Stored records
· · · · ·

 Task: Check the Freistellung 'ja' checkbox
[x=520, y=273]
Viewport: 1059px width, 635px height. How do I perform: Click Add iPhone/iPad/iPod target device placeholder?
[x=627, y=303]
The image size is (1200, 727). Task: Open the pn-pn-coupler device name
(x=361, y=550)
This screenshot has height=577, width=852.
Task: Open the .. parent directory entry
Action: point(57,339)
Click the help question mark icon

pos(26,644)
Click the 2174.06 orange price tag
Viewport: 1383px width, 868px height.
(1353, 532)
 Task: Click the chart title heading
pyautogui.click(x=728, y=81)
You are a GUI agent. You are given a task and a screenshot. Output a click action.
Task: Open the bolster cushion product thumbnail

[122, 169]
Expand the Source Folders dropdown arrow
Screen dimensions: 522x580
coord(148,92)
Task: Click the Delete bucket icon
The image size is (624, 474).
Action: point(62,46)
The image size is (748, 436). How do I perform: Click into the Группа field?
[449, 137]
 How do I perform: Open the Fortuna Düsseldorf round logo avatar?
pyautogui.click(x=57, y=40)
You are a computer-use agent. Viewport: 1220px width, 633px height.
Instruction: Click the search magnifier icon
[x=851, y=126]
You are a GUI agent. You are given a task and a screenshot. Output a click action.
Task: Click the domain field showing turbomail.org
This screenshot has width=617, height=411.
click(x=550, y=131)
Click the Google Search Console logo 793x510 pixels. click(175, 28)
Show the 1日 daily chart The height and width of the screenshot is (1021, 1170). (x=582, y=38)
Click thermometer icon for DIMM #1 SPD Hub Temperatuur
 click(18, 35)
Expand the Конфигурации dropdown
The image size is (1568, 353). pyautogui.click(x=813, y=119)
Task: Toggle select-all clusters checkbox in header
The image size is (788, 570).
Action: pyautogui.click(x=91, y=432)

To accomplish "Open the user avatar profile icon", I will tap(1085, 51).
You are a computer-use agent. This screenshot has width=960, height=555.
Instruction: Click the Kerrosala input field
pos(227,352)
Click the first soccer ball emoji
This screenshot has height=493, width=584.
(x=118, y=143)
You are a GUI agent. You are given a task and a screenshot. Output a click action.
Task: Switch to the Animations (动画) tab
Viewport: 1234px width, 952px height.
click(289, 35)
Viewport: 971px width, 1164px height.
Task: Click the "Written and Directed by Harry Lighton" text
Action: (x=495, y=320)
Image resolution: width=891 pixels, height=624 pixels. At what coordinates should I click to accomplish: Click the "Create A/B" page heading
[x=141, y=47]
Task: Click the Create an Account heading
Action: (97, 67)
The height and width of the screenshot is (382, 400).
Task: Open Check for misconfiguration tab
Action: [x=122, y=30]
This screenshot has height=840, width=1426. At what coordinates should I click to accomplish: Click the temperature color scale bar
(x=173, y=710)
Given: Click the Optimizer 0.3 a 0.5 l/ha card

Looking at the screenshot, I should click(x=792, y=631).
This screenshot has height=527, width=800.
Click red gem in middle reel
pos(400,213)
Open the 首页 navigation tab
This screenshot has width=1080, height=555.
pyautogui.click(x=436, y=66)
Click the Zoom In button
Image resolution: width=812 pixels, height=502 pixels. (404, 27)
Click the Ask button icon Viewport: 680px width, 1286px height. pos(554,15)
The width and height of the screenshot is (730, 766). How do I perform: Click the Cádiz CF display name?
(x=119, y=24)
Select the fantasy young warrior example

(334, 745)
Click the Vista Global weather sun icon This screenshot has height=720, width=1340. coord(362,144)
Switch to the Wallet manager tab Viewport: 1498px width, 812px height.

· · · · ·

- GOAL OF THE EXERCISE -
Where a line of the data holds the word "computer", copy that line.

- PROBLEM SOLUTION -
You are a computer-use agent. Viewport: 1220px width, 633px height.
You are a computer-use agent. This screenshot has width=960, height=555.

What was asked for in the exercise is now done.